**Supplied text**
* BEGIN *
UK Industrial Output Remains Flat; Manufacturing Continues To Rise

UK industrial production remained unchanged in October, while manufacturing continued to expand on car production.

Industrial production remained flat, as expected, after expanding 0.7 percent in September, data from the Office for National Statistics revealed Friday.

At the same time, manufacturing output grew marginally by 0.1 percent on month, but slower than September's 0.7 percent increase.

Manufacturing output was also forecast to remain flat in October. The sector expanded for the sixth straight month.

Car production grew 4.6 percent from September to match the record index level reached in July, data showed.

On a yearly basis, industrial production growth accelerated to 3.6 percent from 2.5 percent in September. This was the fastest growth so far this year. Production was expected to climb 3.5 percent.
* END *
**Exercises to complete**
1) Summarize the UK industrial output report in two sentences.
2) According to the UK industrial output report, by what percentage did car production grow from September?
The lines have no role in these tasks.

**Dataset section**
* BEGIN *
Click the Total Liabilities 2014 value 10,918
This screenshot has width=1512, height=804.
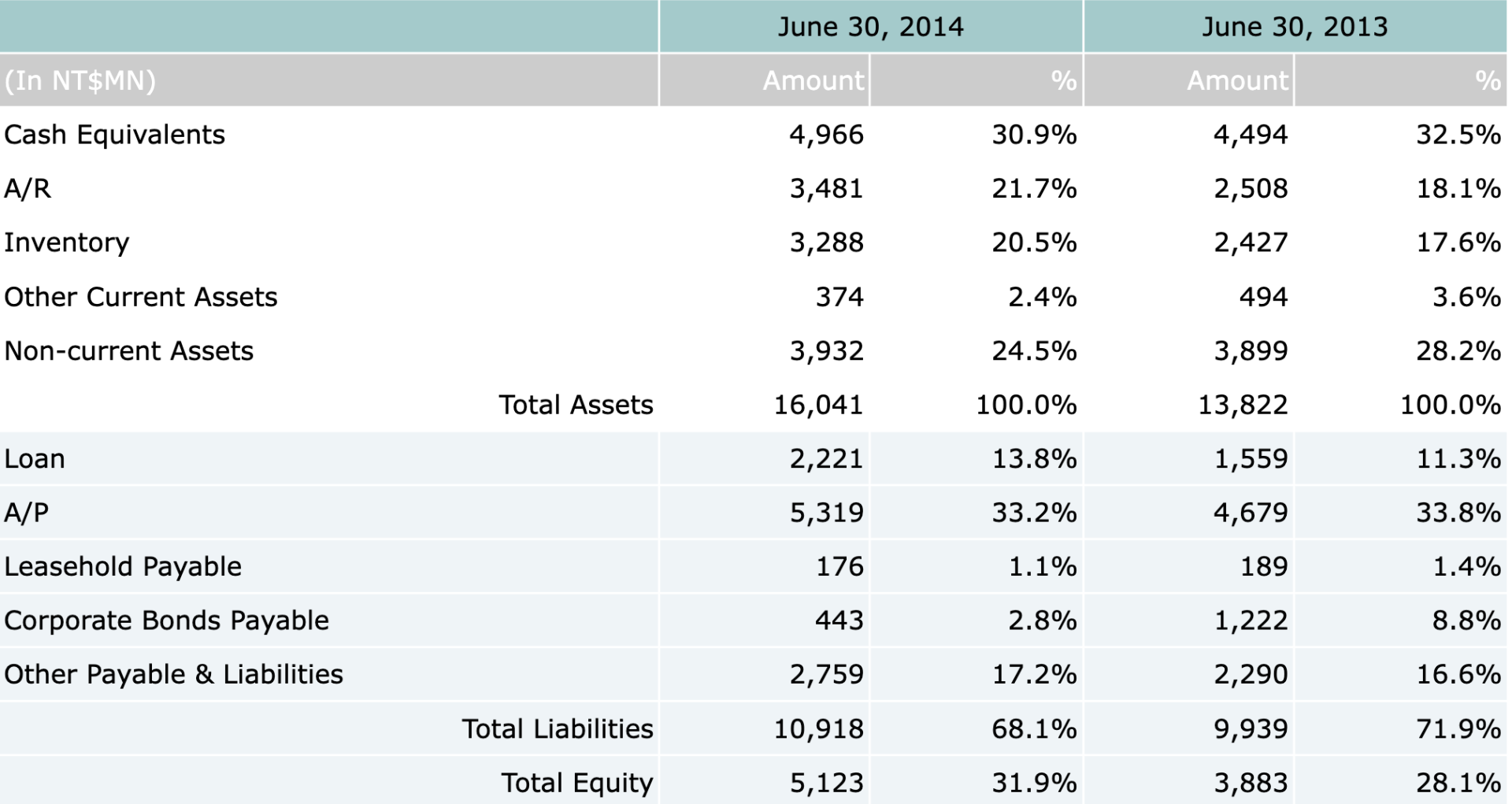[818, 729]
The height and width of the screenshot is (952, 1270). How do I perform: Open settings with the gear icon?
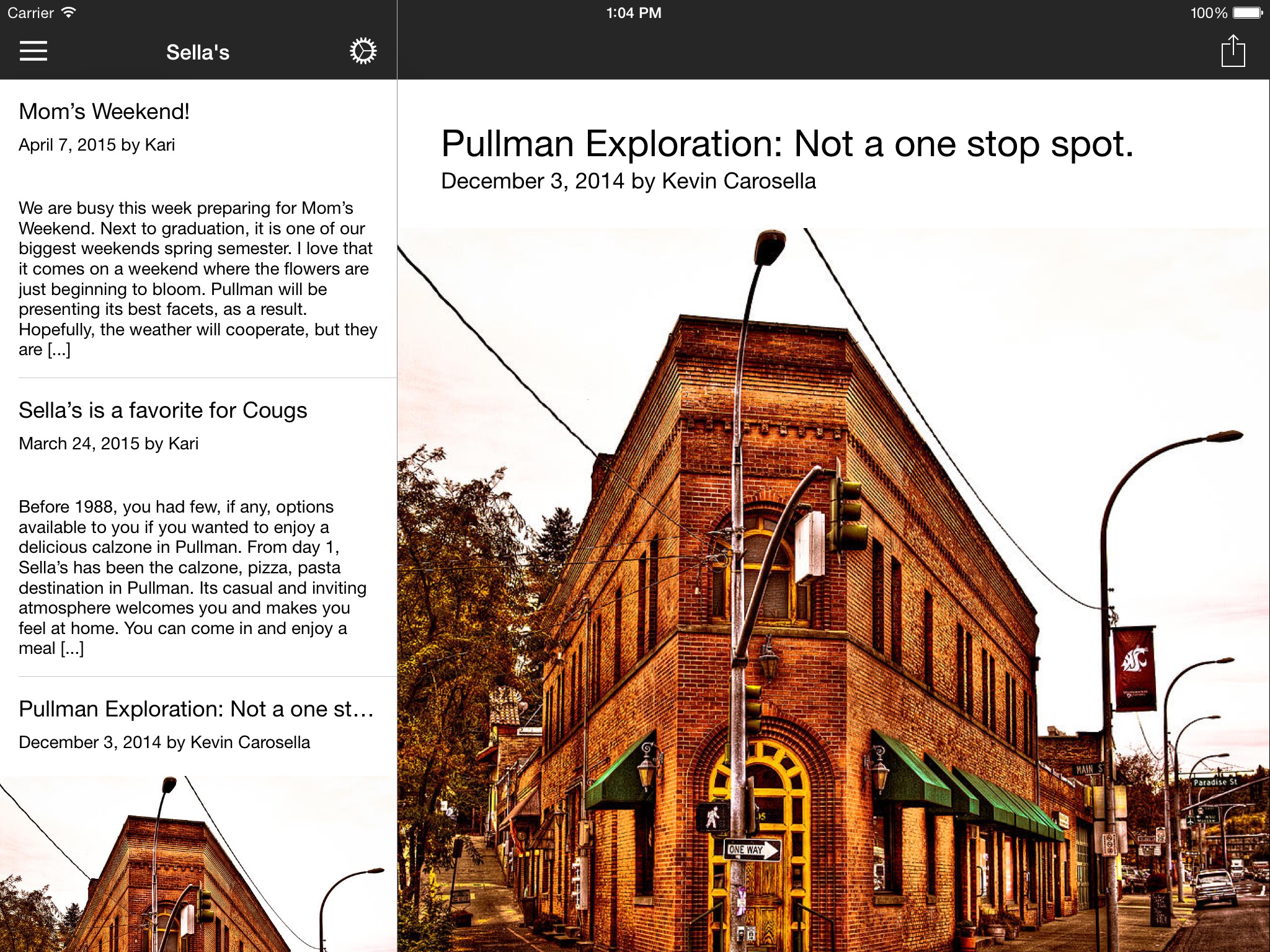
* END *
**Results in order**
1) UK industrial production was flat in October after growing 0.7 percent in September, while manufacturing output rose 0.1 percent for a sixth straight month of expansion, helped by a 4.6 percent rise in car production. On a yearly basis, industrial production growth accelerated to 3.6 percent, the fastest so far this year.

2) Car production grew 4.6 percent from September.